Или вот сценка. Как переводчик передаю нашему ответственному лицу, управляющему коневодством, вопрос конника-англичанина: «Дали что-нибудь ценное жеребцы-производители, которых Советский Союз после войны вывез из Германии?» Лицо строит кислую мину и произносит нехотя: «Ничего». Англичанин пожимает плечами, потому что это (даже я читал книгу профессора Витта о чистокровных) не так: наши всадники успешно выступают на потомстве этих жеребцов. Но – нельзя уступать иностранцам!

Лицо, обладавшее большой властью и малыми знаниями, охарактеризовал мастер-наездник А. Г. Бондаревский. Перед заездом, в паддоке, помахивая хлыстом, Александр Григорьевич рассуждал следующим образом: «Беда нашего дела, друг мой, заключается в том, что во главе дела стоит могильщик этого дела». Так в мое время выражали свои мысли классные наездники – в паддоке, среди лошадей. Разговор о выводных производителях, в особенности линии Эталон д’Ора, мог повториться, поэтому беседу главконупра с англичанином от слова и до слова я пересказал Михаилу Тиграновичу Калантару, директору ипподрома. Услыхав ничего, Тиграныч вскипел: «Вот дурррак! Всему миру известно, что мы едем на потомстве этих жеребцов». Однако могильщик конного дела со временем и с почетом, оставив после себя кладбище вроде сведенных на нет бегунцов, благополучно удалился на персональную пенсию. А Калантар? Застрелился. В предсмертной записке требовал, называя поименно, кому на похороны его не приходить.

Всезнающий Владимир Оскарович Витт объят был тоской даже не потому, что ему не разрешили бы опубликовать то, что он мог прекрасно написать. Кое в чем его бы, разумеется, прижали, вообще же слово профессора Витта считалось законом. Основной его опус, роскошный по тем временам фолиант, в коленкоровом переплете с тиснением, на отличной бумаге, с множеством иллюстраций, и под названием «Очерки отечественного коннозаводства», вышел в одном из центральных издательств большим форматом, потому что – отечественного, а вот его же книгу об английских чистокровных скакунах, знаменитых на весь свет, взялся напечатать всего лишь издательский отдел Центрального Московского ипподрома, и переплет оказался уже победнее – картонный, и бумага гораздо хуже. Но – напечатали. Книгу расхватали, и, насколько мне известно, никого за выпуск и чтение уникальной монографии не наказали.
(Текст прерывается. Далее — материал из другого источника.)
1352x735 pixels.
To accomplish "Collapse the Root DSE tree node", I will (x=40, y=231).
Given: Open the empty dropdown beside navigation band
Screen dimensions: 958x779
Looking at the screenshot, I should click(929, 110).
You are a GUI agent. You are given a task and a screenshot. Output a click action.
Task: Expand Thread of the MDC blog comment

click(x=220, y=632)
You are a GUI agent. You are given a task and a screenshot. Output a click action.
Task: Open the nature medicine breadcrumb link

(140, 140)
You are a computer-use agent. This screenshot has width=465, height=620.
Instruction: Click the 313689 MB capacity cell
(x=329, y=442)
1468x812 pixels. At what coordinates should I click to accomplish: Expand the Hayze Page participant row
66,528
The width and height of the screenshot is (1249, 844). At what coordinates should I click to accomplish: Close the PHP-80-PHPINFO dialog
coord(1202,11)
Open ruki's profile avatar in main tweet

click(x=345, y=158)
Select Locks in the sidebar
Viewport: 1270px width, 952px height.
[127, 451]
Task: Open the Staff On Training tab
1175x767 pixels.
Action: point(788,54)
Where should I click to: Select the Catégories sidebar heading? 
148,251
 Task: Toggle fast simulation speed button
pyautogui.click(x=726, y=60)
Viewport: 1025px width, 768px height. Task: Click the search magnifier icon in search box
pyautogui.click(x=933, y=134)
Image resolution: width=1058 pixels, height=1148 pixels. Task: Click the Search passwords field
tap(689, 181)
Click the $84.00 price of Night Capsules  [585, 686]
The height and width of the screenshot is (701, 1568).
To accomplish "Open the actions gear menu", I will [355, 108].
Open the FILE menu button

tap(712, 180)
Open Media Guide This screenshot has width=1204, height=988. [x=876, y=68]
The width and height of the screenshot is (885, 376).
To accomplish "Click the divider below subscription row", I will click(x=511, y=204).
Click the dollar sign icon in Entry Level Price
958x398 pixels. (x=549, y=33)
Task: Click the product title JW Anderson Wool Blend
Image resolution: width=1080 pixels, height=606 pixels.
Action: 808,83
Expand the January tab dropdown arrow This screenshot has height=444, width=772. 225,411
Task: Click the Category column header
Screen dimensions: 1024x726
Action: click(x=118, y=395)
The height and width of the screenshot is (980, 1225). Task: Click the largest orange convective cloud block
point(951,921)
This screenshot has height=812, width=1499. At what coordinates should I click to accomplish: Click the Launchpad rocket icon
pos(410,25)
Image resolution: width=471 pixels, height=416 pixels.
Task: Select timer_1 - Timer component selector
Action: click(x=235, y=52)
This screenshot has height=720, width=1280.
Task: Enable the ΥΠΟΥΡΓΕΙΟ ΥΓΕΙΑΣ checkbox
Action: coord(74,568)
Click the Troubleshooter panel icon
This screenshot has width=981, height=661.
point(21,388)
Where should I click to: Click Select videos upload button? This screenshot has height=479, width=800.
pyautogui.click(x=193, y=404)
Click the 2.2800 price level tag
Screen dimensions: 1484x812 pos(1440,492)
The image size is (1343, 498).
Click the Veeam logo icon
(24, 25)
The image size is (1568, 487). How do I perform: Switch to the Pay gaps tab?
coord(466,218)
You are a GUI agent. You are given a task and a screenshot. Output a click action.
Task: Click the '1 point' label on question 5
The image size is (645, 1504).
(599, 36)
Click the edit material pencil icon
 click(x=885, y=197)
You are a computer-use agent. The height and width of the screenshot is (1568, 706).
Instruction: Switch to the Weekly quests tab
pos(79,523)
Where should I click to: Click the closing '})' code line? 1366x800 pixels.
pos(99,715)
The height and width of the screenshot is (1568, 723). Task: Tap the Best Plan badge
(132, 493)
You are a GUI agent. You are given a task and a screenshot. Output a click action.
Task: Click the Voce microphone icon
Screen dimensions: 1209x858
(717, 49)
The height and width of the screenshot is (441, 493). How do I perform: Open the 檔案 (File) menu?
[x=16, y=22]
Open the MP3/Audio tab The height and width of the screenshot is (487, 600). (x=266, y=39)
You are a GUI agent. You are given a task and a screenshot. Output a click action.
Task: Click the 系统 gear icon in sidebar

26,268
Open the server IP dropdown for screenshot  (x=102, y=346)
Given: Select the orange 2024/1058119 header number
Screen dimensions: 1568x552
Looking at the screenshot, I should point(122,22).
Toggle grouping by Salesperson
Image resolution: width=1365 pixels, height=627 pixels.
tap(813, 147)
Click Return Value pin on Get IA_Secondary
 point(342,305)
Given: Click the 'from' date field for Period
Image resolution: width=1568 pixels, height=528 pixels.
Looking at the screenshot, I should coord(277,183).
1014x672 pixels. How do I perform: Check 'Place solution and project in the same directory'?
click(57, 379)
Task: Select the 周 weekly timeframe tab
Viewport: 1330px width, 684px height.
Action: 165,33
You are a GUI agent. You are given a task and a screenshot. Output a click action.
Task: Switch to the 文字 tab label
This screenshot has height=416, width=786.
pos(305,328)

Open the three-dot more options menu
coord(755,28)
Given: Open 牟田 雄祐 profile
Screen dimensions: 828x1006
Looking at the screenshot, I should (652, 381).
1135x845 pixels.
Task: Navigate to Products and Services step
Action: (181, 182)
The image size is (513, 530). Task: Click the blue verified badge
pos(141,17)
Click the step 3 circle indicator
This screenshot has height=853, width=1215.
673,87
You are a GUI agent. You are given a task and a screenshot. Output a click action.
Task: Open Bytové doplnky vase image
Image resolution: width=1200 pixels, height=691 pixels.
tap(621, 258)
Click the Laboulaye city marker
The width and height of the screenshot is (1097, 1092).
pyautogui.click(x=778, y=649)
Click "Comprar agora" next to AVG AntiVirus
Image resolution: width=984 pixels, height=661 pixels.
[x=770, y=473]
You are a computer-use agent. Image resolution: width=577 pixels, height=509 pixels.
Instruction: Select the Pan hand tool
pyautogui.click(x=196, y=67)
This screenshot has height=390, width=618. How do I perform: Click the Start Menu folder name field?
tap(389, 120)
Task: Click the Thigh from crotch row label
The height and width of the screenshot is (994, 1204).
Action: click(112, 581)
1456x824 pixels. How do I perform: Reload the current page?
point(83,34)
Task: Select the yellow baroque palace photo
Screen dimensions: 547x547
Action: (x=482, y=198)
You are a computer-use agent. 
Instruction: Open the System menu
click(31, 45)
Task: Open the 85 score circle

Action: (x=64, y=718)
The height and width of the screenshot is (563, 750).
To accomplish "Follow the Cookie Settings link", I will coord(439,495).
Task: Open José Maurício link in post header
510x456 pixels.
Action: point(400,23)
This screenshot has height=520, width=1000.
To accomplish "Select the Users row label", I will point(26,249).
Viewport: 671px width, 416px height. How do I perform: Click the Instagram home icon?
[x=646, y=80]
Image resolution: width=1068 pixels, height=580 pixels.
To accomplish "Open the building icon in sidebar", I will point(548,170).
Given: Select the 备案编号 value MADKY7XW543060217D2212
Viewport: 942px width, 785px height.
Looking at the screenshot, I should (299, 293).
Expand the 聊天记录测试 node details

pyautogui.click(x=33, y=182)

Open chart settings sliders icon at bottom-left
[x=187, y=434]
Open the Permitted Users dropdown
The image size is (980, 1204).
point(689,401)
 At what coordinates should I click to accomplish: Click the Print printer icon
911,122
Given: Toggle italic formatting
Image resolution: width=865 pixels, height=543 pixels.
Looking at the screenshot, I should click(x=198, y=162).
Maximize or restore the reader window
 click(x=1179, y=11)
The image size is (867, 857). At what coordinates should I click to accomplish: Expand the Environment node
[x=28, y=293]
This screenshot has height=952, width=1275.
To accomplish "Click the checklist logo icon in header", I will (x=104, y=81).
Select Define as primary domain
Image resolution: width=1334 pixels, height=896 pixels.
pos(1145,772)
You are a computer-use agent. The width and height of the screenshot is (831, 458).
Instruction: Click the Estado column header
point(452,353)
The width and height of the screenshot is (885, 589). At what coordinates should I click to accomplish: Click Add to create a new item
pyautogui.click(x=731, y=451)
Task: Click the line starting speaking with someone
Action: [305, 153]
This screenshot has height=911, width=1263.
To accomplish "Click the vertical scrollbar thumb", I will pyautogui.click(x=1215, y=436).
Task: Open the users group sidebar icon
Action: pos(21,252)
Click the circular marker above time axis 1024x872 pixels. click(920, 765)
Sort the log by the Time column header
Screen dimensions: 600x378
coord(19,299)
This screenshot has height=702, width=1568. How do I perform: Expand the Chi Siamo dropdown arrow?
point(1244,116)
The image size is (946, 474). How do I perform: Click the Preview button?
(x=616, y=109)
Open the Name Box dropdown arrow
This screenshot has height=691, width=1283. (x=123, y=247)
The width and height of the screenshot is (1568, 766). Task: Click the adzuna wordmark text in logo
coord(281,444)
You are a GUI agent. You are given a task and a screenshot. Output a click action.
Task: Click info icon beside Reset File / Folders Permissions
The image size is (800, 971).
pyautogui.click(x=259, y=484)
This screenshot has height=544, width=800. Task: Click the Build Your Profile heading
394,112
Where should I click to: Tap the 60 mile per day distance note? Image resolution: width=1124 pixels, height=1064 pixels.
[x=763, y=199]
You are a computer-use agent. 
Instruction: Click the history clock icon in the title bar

Так что недозволенность в данном случае не являлась основным препятствием. Ощущение ненужности всех тех необъятных сведений, что хранились в его памяти, – вот еще почему горевал знаток. «Никому это не нужно!» – Витт так и сказал. А речь шла о не попавших в «Анну Каренину» подробностях падения князя Голицына у последнего препятствия, о седле изумительной кожи, что было подарено Толстому и пропало во время войны и о многом другом в том же роде. «И все это уйдет вместе со мной», – со вздохом говорил знаток. Разговор наш происходил на конном заводе, однако даже там, в святилище, пришлось бы поискать заинтересованных во всех этих тонкостях, а уж если выйти за ворота, на проезжую дорогу, то люди непосвященные только бы удивились, если бы у них стали отнимать время рассказами о падении князя и седле хотя бы и великого писателя. В самом деле, кому и зачем это могло быть нужно? Сейчас у самого Бутовича читаю: «Все это меня раздражало, утомляло и казалось каким-то мелким, скучным и ненужным». [26] Чем вызвана гамлетовским слогом выраженная тоска? Необходимостью идти на конюшню. У Бутовича! И это на исходе позапрошлого столетия, когда лошади были – всё. Чем же объяснял конник свое кажущееся невероятным состояние? «Тем временем». Чего же было ожидать в середине двадцатого века?

26

Яков Бутович. Мои Полканы и Лебеди. Воспоминания коннозаводчика. Часть первая. Пермь, 2003, стр. 199.